The median age was 37.9 years. 26.5% of residents were under the age of 18 and 14.3% of residents were 65 years of age or older. 29.0% of residents were under the age of 20; 5.5% were between the ages of 20 and 24; 24.5% were from 25 to 44; and 26.8% were from 45 to 64. For every 100 females there were 93.9 males, and for every 100 females age 18 and over there were 94.8 males age 18 and over. The gender makeup of the city was 48.4% male and 51.6% female.

100.0% of residents lived in urban areas, while 0.0% lived in rural areas.

Of all households, 32.0% had children under the age of 18 living in them. 43.8% were married-couple households, 9.2% were cohabiting-couple households, 20.0% were households with a male householder and no spouse or partner present, and 26.9% were households with a female householder and no spouse or partner present. 30.7% of all households were non-families. About 24.3% of all households were made up of individuals and 9.2% had someone living alone who was 65 years of age or older.

Of housing units, 4.9% were vacant. The homeowner vacancy rate was 1.3% and the rental vacancy rate was 5.8%.
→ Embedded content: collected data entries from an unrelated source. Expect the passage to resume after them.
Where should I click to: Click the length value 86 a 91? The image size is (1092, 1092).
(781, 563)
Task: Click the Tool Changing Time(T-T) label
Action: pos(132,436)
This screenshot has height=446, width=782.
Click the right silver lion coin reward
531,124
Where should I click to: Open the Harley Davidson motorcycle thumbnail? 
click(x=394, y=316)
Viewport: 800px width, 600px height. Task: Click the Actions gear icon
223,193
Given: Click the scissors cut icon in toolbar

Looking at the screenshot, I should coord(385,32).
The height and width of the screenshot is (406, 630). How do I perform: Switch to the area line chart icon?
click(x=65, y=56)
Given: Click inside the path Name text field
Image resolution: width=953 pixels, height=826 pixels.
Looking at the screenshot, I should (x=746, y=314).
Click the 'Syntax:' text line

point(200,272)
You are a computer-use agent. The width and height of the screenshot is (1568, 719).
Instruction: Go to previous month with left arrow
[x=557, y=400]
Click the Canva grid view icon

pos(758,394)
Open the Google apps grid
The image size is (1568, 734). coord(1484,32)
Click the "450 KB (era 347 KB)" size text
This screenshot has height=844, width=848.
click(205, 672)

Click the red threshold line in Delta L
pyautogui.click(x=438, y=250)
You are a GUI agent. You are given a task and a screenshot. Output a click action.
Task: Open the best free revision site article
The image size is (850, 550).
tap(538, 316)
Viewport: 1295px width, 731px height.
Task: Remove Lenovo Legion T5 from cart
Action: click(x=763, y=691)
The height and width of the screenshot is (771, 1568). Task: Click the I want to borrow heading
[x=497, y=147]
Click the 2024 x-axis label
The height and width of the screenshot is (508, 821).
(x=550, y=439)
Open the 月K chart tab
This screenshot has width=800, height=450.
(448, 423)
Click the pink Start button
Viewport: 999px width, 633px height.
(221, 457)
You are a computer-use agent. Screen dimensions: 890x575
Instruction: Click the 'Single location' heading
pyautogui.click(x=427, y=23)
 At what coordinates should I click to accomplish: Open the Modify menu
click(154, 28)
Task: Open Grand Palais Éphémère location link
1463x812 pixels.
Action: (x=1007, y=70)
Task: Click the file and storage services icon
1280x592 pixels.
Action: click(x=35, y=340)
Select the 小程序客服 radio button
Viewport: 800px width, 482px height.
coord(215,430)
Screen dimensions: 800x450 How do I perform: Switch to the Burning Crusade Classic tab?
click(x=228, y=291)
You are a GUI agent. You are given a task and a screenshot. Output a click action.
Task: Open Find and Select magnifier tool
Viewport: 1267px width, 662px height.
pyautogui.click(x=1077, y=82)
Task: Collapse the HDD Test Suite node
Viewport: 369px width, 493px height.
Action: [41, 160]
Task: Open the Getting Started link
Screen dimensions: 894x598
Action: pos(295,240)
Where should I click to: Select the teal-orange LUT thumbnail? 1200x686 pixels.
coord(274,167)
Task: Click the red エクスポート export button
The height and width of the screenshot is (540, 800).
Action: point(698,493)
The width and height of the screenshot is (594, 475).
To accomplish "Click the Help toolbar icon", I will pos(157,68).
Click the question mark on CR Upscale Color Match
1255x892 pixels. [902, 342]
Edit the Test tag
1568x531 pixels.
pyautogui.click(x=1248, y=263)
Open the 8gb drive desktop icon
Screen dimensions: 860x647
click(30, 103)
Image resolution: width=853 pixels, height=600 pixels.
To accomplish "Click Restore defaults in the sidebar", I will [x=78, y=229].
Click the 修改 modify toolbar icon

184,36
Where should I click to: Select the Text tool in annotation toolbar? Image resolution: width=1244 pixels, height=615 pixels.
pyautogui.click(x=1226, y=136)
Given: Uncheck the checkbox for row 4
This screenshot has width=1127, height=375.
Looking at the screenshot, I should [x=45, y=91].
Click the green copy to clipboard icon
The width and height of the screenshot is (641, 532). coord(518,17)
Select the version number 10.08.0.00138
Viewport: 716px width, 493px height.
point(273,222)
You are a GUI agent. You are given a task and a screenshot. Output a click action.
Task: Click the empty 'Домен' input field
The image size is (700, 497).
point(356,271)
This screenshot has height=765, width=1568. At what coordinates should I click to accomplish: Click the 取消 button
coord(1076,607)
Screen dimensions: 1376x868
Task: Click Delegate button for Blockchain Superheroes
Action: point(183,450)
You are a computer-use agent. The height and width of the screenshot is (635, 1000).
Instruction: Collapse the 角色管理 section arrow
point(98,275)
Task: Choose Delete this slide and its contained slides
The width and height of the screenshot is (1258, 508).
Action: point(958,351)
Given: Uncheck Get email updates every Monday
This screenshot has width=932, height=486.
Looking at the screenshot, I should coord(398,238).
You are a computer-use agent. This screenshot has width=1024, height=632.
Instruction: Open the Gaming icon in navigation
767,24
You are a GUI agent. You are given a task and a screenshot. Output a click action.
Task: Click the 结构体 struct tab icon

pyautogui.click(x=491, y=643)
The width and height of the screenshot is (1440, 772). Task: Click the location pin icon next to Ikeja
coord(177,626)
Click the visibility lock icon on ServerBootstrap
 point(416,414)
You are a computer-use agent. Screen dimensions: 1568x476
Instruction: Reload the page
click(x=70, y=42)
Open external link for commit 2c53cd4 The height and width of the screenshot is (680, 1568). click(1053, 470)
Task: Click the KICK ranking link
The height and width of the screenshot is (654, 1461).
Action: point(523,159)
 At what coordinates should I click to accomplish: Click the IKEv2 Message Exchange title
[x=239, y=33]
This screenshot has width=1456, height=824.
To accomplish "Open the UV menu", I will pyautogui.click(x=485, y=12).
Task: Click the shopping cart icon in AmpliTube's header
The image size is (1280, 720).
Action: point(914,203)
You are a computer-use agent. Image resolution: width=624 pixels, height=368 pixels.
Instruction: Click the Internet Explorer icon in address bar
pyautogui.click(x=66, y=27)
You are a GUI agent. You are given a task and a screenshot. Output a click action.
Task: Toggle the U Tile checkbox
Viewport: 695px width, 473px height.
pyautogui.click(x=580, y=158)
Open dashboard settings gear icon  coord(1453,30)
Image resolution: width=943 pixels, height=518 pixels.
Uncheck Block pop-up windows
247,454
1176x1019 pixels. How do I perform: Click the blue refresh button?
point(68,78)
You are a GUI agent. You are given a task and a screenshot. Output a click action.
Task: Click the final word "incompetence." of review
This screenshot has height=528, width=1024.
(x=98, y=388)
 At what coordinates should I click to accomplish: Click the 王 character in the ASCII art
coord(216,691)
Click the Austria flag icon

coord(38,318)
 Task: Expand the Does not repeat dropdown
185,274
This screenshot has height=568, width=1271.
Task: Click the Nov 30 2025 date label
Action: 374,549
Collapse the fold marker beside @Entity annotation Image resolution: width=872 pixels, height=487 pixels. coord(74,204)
Racial composition as of the 2020 census
| Race | Number | Percent |
|---|---|---|
| White | 3,177 | 83.8% |
| Black or African American | 89 | 2.3% |
| American Indian and Alaska Native | 35 | 0.9% |
| Asian | 23 | 0.6% |
| Native Hawaiian and Other Pacific Islander | 0 | 0.0% |
| Some other race | 228 | 6.0% |
| Two or more races | 239 | 6.3% |
| Hispanic or Latino (of any race) | 409 | 10.8% |

===2010 census===
As of the census of 2010, there were 3,785 people, 1,388 households, and 997 families residing in the city. The population density was 2024.1 PD/sqmi. There were 1,481 housing units at an average density of 792.0 /sqmi. The racial makeup of the city was 90.3% White, 1.0% African American, 0.8% Native American, 0.5% Asian, 5.8% from other races, and 1.6% from two or more races. Hispanic or Latino of any race were 11.5% of the population.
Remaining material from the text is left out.